In that “other army” Bush referred to, troops with disabling injuries used to be automatically turned over to the Department of Veterans of Affairs. If they returned to the Defense Department at all, it was generally after being medically retired, then hired as civilian employees.
The concept of enabling wounded troops to stay on duty isn’t unprecedented, and examples can be found from every conflict since the Revolutionary War.
Even as the wars were kicking off in Afghanistan, then Iraq, the Army’s top officer was serving as living proof of the concept. Gen. Eric Shinseki stepped on a land mine that blew off the front of one of his feet during the Vietnam War. He continued his military service, ultimately serving as the Army’s chief of staff from 1999 to 2003.
Troops serving in the global war on terror, even those with severe wounds, have continued Shinseki’s example.
One of the better-known examples is Army Capt. David Rozelle. After losing his foot and part of his leg to an anti-tank mine in Iraq, Rozelle not only stayed on active duty; he became the first amputee to return to combat as commander of the 3rd Armored Cavalry Regiment’s Headquarters and Headquarters Troop.
Other severely wounded soldiers who have stayed green have pursued a variety of different paths, according to Carstensen.
“They do a little bit of everything,” Carstensen said. One is attending a military school; others are on the other side of the podium, teaching their fellow soldiers or ROTC cadets. A couple have returned to their units as first sergeants, and one was accepted into the Army’s elite World Class Athlete Program. Still others are doing administrative jobs or serving as retention noncommissioned officers.
What’s important, Carstensen said, is that troops who remain on active duty after being wounded continue pursuing military careers that are both professionally and personally fulfilling. “If the Army is still a viable option for them, we want to bring them into the fold and make that possible,” she said.
Keith, who was wounded while deployed to Iraq with the 1st Cavalry Division in November 2004, is among the severely wounded troops seizing that opportunity. A medic at the time of the incident, Keith was responding to a patrol had come under attack when an RPG hit his vehicle.
The events of the day are a bit foggy; he remembers being transported to an emergency room in Baghdad’s Green Zone before slipping into a coma.
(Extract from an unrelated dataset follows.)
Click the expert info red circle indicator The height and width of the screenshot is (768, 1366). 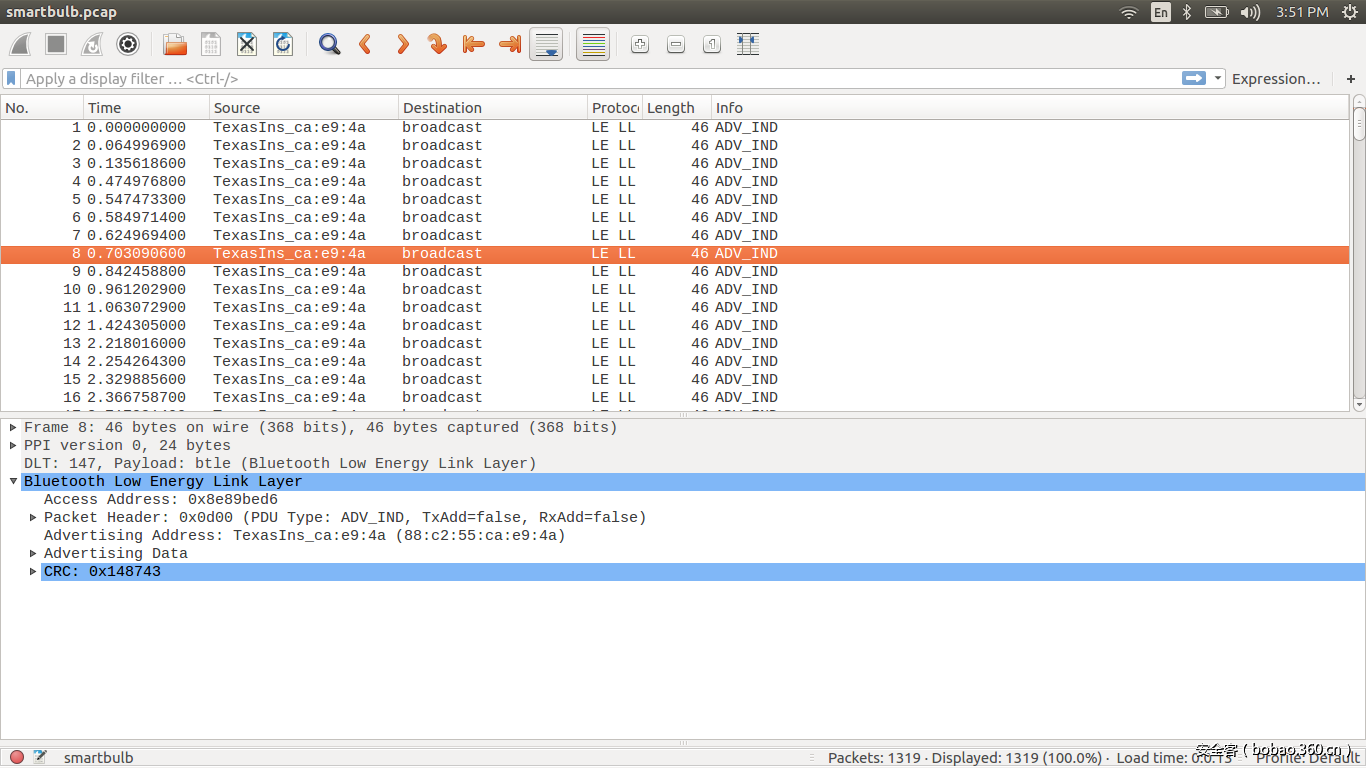coord(17,757)
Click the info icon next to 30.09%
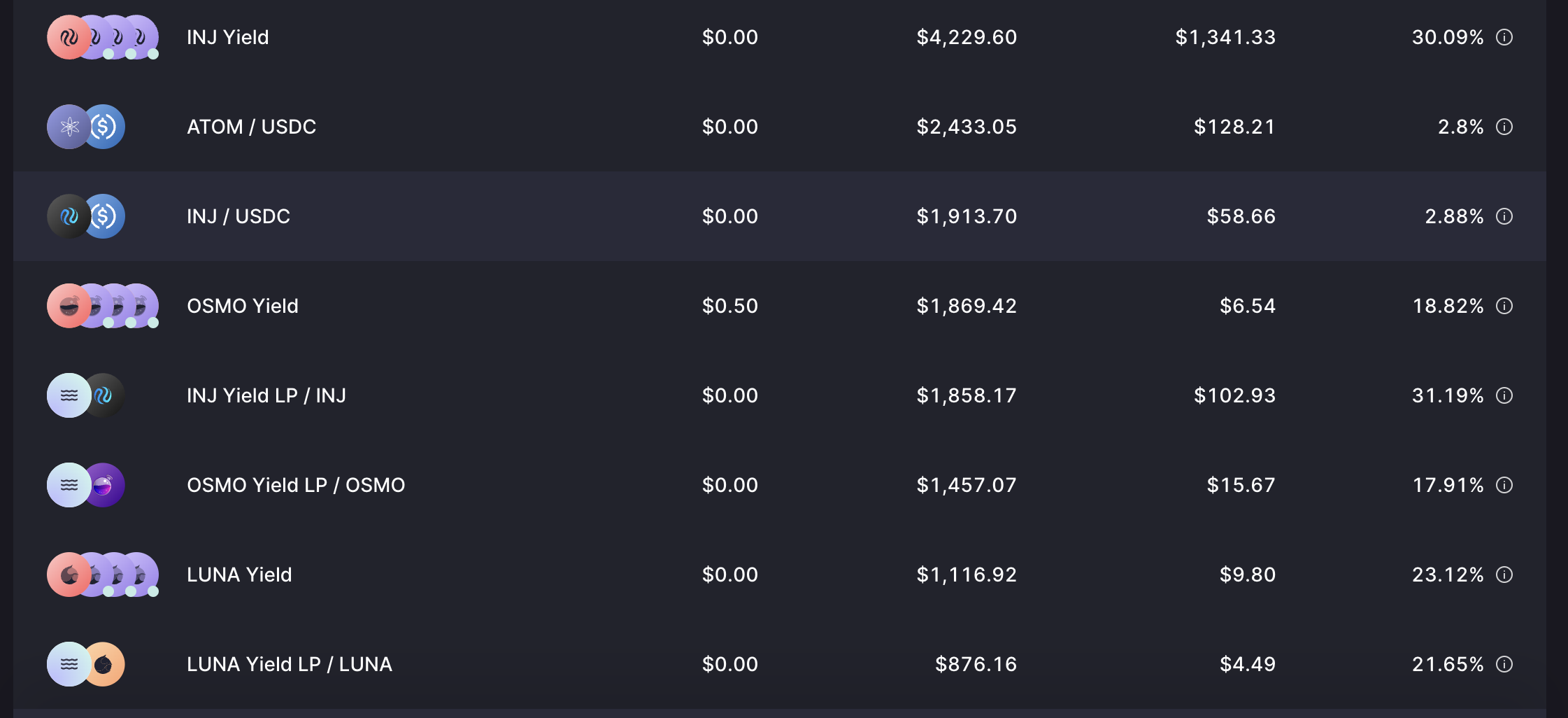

Seventeen days later, he woke up at Walter Reed Army Medical Center. The doctors there tried valiantly to save his leg, but so many nerves and tendons had been severed that they ended up having to amputate, just four days before Christmas. An Army board later certified him as 60-percent disabled.
If Keith was distraught about losing his leg, he was even more so about the possibility of losing the career he’d spent the past decade and a half building. “When I was first injured, I knew for sure that my military career was over,” he said.
Keith wanted desperately to continue serving. Although emphatic that he didn’t want to be a hindrance to anyone, he said he knew he still had something to contribute. “I may not be able to physically do my job, but I have the mind to do my job,” he said. “I’m still useful.”
The Army agreed and approved his request to remain on active duty.
Keith trained as a contracting specialist and has been working for the Army’s PEO Soldier effort at Fort Belvoir, Va., since June 2006. The program was established to design, develop, procure and field state-of-the-art equipment to deployed troops as quickly as possible.
Keith said he gets a lot of gratification knowing that as he serves out his military career until he’s eligible to retire, he’s also continuing to helping his fellow troops who are at war. “This office is making a difference,” he said. “And it’s rewarding to be a part of it.”